The Advance of the Mongols: 6 Campaigns That Built the World's Largest Land Empire

Mamluk warriors at the Battle of Ayn Jalut. Pinterest

The Battle of Ayn Jalut

After destroying Baghdad Hulegu hunkered down for a time, collecting his spoils and receiving new offers of submission and troops from the surrounding region. Once again reinforced, he set out in 1259 to complete the task that his brother Mongke had given him by pushing to Egypt. They crossed the Euphrates on a pontoon bridge and made for Aleppo. While Aleppo fell quickly the soldiers in the central citadel continued to defend their last refuge for four weeks before surrendering. In a show of respect for their courage Hulegu allowed the survivors of the citadel to live.

From Aleppo the Mongols advanced to Damascus, which gave in without a fight. Now only the only significant authority capable of challenging the Mongols remaining in the region were the Mamluks of Egypt. Hulegu sent an emissary to Sultan Qutuz carrying a message that read, “You have heard that we have conquered a vast empire and have purified the earth of the disorders that tainted it.  It is for you to fly and for us to pursue….   We mean well by our warning, for now you are the only enemy against whom we have to march.”

The Mamluks, descendants of slave soldiers who had unseated their masters, were not interested in being enslaved once again.
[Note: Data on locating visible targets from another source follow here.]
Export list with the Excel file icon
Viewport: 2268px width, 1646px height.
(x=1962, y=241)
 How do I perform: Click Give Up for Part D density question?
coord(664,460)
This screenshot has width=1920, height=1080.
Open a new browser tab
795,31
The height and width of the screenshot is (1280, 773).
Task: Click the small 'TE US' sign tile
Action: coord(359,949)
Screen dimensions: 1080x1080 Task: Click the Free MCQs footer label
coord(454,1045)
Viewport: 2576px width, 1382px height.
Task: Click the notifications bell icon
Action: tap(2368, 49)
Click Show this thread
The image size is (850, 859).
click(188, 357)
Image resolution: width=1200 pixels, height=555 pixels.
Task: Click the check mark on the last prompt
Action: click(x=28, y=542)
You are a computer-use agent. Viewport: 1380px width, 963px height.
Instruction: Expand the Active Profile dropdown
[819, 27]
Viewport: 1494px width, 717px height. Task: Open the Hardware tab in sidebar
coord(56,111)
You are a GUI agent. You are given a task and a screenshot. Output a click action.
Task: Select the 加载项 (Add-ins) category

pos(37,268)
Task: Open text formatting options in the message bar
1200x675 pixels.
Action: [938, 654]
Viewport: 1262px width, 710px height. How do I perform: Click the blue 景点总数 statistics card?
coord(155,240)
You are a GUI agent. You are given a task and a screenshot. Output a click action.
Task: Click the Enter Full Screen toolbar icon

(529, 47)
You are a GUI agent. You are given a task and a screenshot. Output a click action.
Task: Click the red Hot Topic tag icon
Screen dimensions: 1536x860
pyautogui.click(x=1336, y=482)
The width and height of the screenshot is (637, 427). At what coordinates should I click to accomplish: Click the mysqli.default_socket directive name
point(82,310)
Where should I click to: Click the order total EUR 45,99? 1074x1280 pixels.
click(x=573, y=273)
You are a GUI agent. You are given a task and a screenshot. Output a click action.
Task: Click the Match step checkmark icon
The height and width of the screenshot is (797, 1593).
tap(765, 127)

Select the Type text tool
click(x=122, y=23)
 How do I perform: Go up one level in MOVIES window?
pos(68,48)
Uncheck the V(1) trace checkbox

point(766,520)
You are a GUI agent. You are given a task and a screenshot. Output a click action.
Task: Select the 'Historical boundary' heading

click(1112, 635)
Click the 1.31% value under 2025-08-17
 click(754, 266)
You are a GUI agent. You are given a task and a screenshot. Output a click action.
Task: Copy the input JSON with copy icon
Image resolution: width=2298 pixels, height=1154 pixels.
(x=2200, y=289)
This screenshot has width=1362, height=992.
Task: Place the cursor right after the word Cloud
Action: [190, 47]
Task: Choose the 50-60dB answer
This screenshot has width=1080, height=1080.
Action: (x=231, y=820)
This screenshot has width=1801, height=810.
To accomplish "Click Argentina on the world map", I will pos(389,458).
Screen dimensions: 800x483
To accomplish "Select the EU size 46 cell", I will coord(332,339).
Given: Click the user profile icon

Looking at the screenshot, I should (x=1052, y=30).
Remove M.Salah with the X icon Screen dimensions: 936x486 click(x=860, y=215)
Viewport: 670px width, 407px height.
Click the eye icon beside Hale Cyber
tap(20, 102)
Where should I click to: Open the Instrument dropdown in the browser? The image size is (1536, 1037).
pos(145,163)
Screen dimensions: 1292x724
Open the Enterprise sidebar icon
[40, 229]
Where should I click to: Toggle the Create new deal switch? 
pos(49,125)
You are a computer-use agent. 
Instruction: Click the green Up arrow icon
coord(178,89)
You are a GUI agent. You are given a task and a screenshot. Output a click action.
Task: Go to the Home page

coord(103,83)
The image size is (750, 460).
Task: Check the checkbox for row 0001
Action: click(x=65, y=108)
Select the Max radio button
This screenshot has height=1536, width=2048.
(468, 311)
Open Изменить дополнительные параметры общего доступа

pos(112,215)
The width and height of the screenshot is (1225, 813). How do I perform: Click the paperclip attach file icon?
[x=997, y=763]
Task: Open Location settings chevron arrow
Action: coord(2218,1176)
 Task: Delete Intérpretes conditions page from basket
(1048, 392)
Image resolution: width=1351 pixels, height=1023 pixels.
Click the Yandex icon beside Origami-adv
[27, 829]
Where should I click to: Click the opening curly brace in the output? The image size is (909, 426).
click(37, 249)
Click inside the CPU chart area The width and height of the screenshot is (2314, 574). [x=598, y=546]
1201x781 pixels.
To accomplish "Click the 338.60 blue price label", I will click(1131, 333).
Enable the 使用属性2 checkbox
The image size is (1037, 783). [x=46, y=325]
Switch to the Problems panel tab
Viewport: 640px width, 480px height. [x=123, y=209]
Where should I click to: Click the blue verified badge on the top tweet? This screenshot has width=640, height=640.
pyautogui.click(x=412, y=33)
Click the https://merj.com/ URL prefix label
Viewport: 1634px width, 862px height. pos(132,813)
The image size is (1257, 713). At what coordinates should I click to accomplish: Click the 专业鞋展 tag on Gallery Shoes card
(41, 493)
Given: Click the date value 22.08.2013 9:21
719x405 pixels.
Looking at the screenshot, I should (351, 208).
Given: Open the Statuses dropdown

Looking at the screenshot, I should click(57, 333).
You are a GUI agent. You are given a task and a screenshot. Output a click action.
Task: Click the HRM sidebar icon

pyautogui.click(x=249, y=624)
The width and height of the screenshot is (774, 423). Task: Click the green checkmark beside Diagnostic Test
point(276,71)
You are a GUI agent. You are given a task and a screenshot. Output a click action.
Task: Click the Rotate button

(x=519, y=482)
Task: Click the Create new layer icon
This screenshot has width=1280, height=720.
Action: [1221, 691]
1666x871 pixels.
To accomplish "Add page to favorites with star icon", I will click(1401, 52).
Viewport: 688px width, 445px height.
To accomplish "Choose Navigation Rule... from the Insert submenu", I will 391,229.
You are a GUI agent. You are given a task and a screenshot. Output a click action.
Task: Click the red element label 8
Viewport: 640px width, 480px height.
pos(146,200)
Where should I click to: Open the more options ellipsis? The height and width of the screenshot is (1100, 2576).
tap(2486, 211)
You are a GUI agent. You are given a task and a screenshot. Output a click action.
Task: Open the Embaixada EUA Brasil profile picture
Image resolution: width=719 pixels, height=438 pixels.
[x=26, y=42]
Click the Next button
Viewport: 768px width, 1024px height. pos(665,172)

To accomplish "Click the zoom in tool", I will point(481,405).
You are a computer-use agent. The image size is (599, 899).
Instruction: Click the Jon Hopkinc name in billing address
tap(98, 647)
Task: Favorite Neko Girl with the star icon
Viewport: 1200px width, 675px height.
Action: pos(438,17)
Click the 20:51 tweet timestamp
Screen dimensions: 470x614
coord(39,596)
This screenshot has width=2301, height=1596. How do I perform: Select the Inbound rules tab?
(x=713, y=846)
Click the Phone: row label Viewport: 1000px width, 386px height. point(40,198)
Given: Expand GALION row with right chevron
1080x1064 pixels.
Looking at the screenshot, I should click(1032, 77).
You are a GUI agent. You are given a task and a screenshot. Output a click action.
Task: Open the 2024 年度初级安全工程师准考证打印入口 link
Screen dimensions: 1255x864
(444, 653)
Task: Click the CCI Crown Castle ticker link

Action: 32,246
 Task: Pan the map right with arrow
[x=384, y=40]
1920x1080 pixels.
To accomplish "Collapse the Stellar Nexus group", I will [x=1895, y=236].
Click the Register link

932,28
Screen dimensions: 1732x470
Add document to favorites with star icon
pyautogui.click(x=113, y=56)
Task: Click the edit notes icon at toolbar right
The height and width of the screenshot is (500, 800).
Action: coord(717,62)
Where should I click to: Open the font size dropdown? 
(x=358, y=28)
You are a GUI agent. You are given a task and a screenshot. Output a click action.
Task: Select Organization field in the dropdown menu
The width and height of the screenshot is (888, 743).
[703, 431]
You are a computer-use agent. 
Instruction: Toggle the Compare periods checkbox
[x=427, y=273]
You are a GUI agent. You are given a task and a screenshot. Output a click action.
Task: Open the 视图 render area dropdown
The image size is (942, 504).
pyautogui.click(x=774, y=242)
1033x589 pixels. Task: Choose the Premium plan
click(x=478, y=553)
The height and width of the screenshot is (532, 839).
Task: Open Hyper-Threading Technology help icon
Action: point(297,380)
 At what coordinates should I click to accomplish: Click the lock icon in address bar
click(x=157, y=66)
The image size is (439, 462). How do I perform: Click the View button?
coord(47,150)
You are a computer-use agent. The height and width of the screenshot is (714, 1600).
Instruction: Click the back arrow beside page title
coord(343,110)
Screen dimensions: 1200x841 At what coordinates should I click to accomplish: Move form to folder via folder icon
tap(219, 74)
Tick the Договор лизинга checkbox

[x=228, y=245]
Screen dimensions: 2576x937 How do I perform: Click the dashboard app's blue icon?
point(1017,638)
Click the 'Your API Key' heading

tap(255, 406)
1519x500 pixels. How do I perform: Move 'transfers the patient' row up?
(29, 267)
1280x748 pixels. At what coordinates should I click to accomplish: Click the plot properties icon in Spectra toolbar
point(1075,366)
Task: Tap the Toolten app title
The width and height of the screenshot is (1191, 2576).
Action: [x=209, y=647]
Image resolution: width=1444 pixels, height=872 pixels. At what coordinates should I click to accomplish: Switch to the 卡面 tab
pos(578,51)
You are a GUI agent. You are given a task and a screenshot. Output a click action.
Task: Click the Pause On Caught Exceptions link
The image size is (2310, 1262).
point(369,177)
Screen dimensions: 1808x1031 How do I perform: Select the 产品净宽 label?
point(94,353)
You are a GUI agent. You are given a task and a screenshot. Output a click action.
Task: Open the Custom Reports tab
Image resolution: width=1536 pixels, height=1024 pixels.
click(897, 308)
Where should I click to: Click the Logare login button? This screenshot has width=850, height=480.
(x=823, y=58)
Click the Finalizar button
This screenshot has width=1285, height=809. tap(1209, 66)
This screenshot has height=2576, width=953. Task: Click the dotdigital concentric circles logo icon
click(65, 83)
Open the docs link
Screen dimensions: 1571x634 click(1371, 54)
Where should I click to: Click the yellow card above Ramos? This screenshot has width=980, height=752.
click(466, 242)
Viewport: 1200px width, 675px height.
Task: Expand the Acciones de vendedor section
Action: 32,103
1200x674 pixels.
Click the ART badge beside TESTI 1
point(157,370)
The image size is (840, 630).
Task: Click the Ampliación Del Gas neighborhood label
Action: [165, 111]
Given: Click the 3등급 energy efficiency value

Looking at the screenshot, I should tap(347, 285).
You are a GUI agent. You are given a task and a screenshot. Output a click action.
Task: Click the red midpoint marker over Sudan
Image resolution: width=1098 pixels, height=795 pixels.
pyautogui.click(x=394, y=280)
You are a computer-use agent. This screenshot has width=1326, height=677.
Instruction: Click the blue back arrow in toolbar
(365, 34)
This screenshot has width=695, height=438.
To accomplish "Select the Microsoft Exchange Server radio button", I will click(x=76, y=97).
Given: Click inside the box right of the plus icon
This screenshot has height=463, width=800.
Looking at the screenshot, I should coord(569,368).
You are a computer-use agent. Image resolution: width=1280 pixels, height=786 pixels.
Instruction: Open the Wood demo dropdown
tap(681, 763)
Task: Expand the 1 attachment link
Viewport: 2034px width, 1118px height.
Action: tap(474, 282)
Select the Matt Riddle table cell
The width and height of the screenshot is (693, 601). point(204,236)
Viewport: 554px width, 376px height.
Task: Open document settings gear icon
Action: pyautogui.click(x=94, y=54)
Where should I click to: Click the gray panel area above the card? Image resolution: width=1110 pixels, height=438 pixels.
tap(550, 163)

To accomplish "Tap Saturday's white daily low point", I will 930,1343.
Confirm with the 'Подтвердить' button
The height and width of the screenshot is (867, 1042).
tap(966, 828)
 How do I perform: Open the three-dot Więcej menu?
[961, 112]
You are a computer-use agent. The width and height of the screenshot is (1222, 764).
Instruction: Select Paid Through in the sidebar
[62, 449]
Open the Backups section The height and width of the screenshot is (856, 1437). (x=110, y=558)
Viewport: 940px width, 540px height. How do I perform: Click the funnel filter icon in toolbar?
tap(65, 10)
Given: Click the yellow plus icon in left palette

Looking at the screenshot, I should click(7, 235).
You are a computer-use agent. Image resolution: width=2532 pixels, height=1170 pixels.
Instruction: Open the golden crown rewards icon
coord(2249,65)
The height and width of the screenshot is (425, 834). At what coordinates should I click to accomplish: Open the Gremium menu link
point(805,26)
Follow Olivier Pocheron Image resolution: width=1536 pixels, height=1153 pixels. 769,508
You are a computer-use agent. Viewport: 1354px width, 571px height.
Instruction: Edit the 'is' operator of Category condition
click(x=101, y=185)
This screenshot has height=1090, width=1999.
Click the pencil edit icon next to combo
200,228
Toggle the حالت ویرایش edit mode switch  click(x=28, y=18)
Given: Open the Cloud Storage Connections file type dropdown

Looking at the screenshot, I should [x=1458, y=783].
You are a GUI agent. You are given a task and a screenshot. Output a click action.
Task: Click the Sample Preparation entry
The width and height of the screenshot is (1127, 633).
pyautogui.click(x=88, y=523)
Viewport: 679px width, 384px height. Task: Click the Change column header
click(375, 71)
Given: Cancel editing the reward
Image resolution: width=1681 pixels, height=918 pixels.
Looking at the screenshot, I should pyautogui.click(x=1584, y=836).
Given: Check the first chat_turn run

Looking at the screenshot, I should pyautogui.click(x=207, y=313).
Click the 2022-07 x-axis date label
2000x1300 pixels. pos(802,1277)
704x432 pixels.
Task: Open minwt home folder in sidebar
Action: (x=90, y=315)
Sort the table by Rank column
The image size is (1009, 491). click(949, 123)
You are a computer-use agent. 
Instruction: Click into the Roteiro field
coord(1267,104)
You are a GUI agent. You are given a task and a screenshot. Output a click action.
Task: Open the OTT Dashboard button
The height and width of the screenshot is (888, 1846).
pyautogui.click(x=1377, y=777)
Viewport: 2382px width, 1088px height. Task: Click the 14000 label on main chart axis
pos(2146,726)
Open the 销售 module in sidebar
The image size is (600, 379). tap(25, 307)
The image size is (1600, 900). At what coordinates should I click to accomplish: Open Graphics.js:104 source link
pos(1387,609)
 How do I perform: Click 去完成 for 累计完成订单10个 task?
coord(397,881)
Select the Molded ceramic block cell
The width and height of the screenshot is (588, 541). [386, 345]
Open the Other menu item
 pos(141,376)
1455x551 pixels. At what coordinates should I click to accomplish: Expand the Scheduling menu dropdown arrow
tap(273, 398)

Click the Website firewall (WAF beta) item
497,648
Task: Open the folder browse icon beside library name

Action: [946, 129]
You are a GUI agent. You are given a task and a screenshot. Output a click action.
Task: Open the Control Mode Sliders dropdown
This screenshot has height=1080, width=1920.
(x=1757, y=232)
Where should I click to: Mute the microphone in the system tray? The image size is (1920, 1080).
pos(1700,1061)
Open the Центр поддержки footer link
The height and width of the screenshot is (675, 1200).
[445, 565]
They responded to Hulegu’s threat by killing the emissary. With this action Qutuz could expect to face the Mongols’ full wrath, but then fate intervened. As Hulegu was preparing his advance towards Egypt a rider arrived with news from China: Mongke Khan had died of dysentery. Fearing that the Khan’s death might destabilize the empire Hulegu withdrew along with a considerable portion of his force, leaving his lieutenant Kitbuga to chastise the Mamluks.

Back in Cairo Qutuz had decided that his capital could not endure a Mongol siege, and that his best chance for success was to meet the Mongols in the open. The Mamluks crossed Gaza and positioned themselves to intercept the Mongols in Galilee at a place called Ayn Jalut, which quite appropriately is also the site where David is said to have slain Goliath. Upon arriving Qutuz hid a portion of his army in the highlands nearby to surprise the Mongols if given a chance.

Once the battle began the Mamluks were able to lure the Mongol force into this trap by repeatedly hitting them and then withdrawing closer to the highlands. The unexpected appearance of Mamluk archers and cavalry from the hills overwhelmed the Mongols, surrounding them. Not easily discouraged, the Mongols fought fiercely to break out of the encirclement, prompting Qutuz to personally join the battle to try and prevent a breach. Despite Qutuz’s efforts some of the Mongols did manage to escape and regroup, but he held the battlefield.  The Mamluk’s had done what no other power had been capable of – they had stood up to a Mongol advance and won.